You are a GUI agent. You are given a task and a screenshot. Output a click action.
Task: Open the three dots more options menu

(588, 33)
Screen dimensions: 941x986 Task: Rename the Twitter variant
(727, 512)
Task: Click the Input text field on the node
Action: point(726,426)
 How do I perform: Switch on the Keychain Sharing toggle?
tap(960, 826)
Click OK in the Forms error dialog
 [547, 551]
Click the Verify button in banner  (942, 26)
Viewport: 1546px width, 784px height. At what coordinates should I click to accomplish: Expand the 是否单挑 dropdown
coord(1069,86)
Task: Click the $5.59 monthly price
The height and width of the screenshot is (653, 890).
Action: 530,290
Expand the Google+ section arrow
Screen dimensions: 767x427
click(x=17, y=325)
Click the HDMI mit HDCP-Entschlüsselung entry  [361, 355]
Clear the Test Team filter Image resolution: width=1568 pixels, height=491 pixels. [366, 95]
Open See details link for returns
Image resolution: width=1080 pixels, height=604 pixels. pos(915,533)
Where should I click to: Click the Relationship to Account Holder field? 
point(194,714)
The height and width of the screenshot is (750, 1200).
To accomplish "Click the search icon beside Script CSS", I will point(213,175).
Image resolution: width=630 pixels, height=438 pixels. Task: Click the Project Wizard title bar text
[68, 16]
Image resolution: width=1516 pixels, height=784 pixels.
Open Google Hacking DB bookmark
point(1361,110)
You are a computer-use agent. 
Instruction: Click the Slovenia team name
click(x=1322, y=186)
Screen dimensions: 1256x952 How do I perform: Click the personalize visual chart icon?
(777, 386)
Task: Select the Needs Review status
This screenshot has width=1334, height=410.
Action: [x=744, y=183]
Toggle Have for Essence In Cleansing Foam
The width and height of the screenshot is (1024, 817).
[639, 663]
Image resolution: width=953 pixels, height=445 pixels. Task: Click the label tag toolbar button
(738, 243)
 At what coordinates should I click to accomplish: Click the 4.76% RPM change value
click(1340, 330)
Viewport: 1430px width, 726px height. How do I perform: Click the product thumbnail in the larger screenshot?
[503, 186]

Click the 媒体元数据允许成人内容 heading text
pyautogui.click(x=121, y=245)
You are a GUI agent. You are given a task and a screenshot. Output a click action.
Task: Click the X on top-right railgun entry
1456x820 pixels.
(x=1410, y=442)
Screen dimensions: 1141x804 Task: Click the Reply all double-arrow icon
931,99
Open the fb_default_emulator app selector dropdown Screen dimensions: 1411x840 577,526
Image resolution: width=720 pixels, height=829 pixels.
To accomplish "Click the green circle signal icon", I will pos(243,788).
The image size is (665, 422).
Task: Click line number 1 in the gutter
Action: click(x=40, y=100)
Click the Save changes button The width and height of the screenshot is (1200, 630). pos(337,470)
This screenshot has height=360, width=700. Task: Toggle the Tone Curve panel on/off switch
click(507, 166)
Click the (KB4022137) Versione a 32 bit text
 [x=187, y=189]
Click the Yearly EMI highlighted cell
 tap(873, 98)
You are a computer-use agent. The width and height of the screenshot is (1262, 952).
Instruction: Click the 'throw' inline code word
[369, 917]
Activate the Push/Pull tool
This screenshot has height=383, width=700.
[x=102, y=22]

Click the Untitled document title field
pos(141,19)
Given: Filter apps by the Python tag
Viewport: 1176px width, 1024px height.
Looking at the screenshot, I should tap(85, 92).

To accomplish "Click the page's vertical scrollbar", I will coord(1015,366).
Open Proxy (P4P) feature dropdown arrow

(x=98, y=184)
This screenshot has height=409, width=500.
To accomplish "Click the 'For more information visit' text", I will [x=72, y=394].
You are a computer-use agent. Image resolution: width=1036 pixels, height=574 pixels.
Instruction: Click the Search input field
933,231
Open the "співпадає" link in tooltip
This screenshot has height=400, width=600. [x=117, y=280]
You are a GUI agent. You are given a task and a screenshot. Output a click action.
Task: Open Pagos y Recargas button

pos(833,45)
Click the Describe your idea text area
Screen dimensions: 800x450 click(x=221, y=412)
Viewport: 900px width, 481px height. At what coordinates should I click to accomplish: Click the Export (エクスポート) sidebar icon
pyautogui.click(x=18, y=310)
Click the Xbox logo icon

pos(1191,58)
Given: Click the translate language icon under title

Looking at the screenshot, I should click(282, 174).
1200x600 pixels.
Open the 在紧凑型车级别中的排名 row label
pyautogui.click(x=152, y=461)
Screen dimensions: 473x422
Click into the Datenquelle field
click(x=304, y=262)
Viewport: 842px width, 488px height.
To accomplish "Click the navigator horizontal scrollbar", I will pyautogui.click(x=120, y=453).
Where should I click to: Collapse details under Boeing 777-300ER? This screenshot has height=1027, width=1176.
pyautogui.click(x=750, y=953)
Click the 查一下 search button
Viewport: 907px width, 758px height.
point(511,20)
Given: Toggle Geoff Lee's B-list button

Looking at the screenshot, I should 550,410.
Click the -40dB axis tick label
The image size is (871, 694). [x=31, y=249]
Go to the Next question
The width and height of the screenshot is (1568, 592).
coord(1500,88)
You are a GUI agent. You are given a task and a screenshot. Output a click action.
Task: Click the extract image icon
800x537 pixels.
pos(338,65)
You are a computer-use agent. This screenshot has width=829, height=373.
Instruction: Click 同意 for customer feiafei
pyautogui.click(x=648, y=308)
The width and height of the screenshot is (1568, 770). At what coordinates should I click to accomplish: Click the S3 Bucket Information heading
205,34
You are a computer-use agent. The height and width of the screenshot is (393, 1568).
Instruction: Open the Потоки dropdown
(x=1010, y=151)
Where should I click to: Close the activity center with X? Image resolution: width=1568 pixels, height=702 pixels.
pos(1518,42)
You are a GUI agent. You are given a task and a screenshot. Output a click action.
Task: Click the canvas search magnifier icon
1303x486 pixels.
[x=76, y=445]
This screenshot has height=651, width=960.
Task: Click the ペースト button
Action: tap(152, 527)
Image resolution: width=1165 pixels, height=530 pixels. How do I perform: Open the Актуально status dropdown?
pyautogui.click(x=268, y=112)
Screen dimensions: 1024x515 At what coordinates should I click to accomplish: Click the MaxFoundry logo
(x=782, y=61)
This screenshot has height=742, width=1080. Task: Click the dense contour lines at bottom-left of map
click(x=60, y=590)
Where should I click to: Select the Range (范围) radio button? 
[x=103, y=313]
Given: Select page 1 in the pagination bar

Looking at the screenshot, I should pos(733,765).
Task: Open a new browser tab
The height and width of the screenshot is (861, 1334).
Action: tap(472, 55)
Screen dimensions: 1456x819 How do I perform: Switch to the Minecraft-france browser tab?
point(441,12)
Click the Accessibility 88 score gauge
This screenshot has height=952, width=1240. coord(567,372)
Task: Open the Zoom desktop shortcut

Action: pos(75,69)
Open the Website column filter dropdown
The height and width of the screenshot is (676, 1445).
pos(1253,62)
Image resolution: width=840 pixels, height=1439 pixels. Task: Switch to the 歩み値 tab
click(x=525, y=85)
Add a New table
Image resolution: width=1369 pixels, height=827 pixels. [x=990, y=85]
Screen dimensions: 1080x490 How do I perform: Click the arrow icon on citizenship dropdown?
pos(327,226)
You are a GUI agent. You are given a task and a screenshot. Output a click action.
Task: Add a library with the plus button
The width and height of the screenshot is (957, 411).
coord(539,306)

Task prompt: Using the material above, output each line exactly as it appears.

Task solution:
You are a GUI agent. You are given a task and a screenshot. Output a click action.
Task: Open the three dots more options menu

(588, 33)
Screen dimensions: 941x986 Task: Rename the Twitter variant
(727, 512)
Task: Click the Input text field on the node
Action: point(726,426)
 How do I perform: Switch on the Keychain Sharing toggle?
tap(960, 826)
Click OK in the Forms error dialog
 [547, 551]
Click the Verify button in banner  (942, 26)
Viewport: 1546px width, 784px height. At what coordinates should I click to accomplish: Expand the 是否单挑 dropdown
coord(1069,86)
Task: Click the $5.59 monthly price
The height and width of the screenshot is (653, 890).
Action: 530,290
Expand the Google+ section arrow
Screen dimensions: 767x427
click(x=17, y=325)
Click the HDMI mit HDCP-Entschlüsselung entry  [361, 355]
Clear the Test Team filter Image resolution: width=1568 pixels, height=491 pixels. [366, 95]
Open See details link for returns
Image resolution: width=1080 pixels, height=604 pixels. pos(915,533)
Where should I click to: Click the Relationship to Account Holder field? 
point(194,714)
The height and width of the screenshot is (750, 1200).
To accomplish "Click the search icon beside Script CSS", I will point(213,175).
Image resolution: width=630 pixels, height=438 pixels. Task: Click the Project Wizard title bar text
[68, 16]
Image resolution: width=1516 pixels, height=784 pixels.
Open Google Hacking DB bookmark
point(1361,110)
You are a computer-use agent. 
Instruction: Click the Slovenia team name
click(x=1322, y=186)
Screen dimensions: 1256x952 How do I perform: Click the personalize visual chart icon?
(777, 386)
Task: Select the Needs Review status
This screenshot has width=1334, height=410.
Action: [x=744, y=183]
Toggle Have for Essence In Cleansing Foam
The width and height of the screenshot is (1024, 817).
[639, 663]
Image resolution: width=953 pixels, height=445 pixels. Task: Click the label tag toolbar button
(738, 243)
 At what coordinates should I click to accomplish: Click the 4.76% RPM change value
click(1340, 330)
Viewport: 1430px width, 726px height. How do I perform: Click the product thumbnail in the larger screenshot?
[503, 186]

Click the 媒体元数据允许成人内容 heading text
pyautogui.click(x=121, y=245)
You are a GUI agent. You are given a task and a screenshot. Output a click action.
Task: Click the X on top-right railgun entry
1456x820 pixels.
(x=1410, y=442)
Screen dimensions: 1141x804 Task: Click the Reply all double-arrow icon
931,99
Open the fb_default_emulator app selector dropdown Screen dimensions: 1411x840 577,526
Image resolution: width=720 pixels, height=829 pixels.
To accomplish "Click the green circle signal icon", I will pos(243,788).
The image size is (665, 422).
Task: Click line number 1 in the gutter
Action: click(x=40, y=100)
Click the Save changes button The width and height of the screenshot is (1200, 630). pos(337,470)
This screenshot has height=360, width=700. Task: Toggle the Tone Curve panel on/off switch
click(507, 166)
Click the (KB4022137) Versione a 32 bit text
 [x=187, y=189]
Click the Yearly EMI highlighted cell
 tap(873, 98)
You are a computer-use agent. The width and height of the screenshot is (1262, 952).
Instruction: Click the 'throw' inline code word
[369, 917]
Activate the Push/Pull tool
This screenshot has height=383, width=700.
[x=102, y=22]

Click the Untitled document title field
pos(141,19)
Given: Filter apps by the Python tag
Viewport: 1176px width, 1024px height.
Looking at the screenshot, I should tap(85, 92).

To accomplish "Click the page's vertical scrollbar", I will coord(1015,366).
Open Proxy (P4P) feature dropdown arrow

(x=98, y=184)
This screenshot has height=409, width=500.
To accomplish "Click the 'For more information visit' text", I will [x=72, y=394].
You are a computer-use agent. Image resolution: width=1036 pixels, height=574 pixels.
Instruction: Click the Search input field
933,231
Open the "співпадає" link in tooltip
This screenshot has height=400, width=600. [x=117, y=280]
You are a GUI agent. You are given a task and a screenshot. Output a click action.
Task: Open Pagos y Recargas button

pos(833,45)
Click the Describe your idea text area
Screen dimensions: 800x450 click(x=221, y=412)
Viewport: 900px width, 481px height. At what coordinates should I click to accomplish: Click the Export (エクスポート) sidebar icon
pyautogui.click(x=18, y=310)
Click the Xbox logo icon

pos(1191,58)
Given: Click the translate language icon under title

Looking at the screenshot, I should click(282, 174).
1200x600 pixels.
Open the 在紧凑型车级别中的排名 row label
pyautogui.click(x=152, y=461)
Screen dimensions: 473x422
Click into the Datenquelle field
click(x=304, y=262)
Viewport: 842px width, 488px height.
To accomplish "Click the navigator horizontal scrollbar", I will pyautogui.click(x=120, y=453).
Where should I click to: Collapse details under Boeing 777-300ER? This screenshot has height=1027, width=1176.
pyautogui.click(x=750, y=953)
Click the 查一下 search button
Viewport: 907px width, 758px height.
point(511,20)
Given: Toggle Geoff Lee's B-list button

Looking at the screenshot, I should 550,410.
Click the -40dB axis tick label
The image size is (871, 694). [x=31, y=249]
Go to the Next question
The width and height of the screenshot is (1568, 592).
coord(1500,88)
You are a GUI agent. You are given a task and a screenshot. Output a click action.
Task: Click the extract image icon
800x537 pixels.
pos(338,65)
You are a computer-use agent. This screenshot has width=829, height=373.
Instruction: Click 同意 for customer feiafei
pyautogui.click(x=648, y=308)
The width and height of the screenshot is (1568, 770). At what coordinates should I click to accomplish: Click the S3 Bucket Information heading
205,34
You are a computer-use agent. The height and width of the screenshot is (393, 1568).
Instruction: Open the Потоки dropdown
(x=1010, y=151)
Where should I click to: Close the activity center with X? Image resolution: width=1568 pixels, height=702 pixels.
pos(1518,42)
You are a GUI agent. You are given a task and a screenshot. Output a click action.
Task: Click the canvas search magnifier icon
1303x486 pixels.
[x=76, y=445]
This screenshot has height=651, width=960.
Task: Click the ペースト button
Action: tap(152, 527)
Image resolution: width=1165 pixels, height=530 pixels. How do I perform: Open the Актуально status dropdown?
pyautogui.click(x=268, y=112)
Screen dimensions: 1024x515 At what coordinates should I click to accomplish: Click the MaxFoundry logo
(x=782, y=61)
This screenshot has height=742, width=1080. Task: Click the dense contour lines at bottom-left of map
click(x=60, y=590)
Where should I click to: Select the Range (范围) radio button? 
[x=103, y=313]
Given: Select page 1 in the pagination bar

Looking at the screenshot, I should pos(733,765).
Task: Open a new browser tab
The height and width of the screenshot is (861, 1334).
Action: tap(472, 55)
Screen dimensions: 1456x819 How do I perform: Switch to the Minecraft-france browser tab?
point(441,12)
Click the Accessibility 88 score gauge
This screenshot has height=952, width=1240. coord(567,372)
Task: Open the Zoom desktop shortcut

Action: pos(75,69)
Open the Website column filter dropdown
The height and width of the screenshot is (676, 1445).
pos(1253,62)
Image resolution: width=840 pixels, height=1439 pixels. Task: Switch to the 歩み値 tab
click(x=525, y=85)
Add a New table
Image resolution: width=1369 pixels, height=827 pixels. [x=990, y=85]
Screen dimensions: 1080x490 How do I perform: Click the arrow icon on citizenship dropdown?
pos(327,226)
You are a GUI agent. You are given a task and a screenshot. Output a click action.
Task: Add a library with the plus button
The width and height of the screenshot is (957, 411).
coord(539,306)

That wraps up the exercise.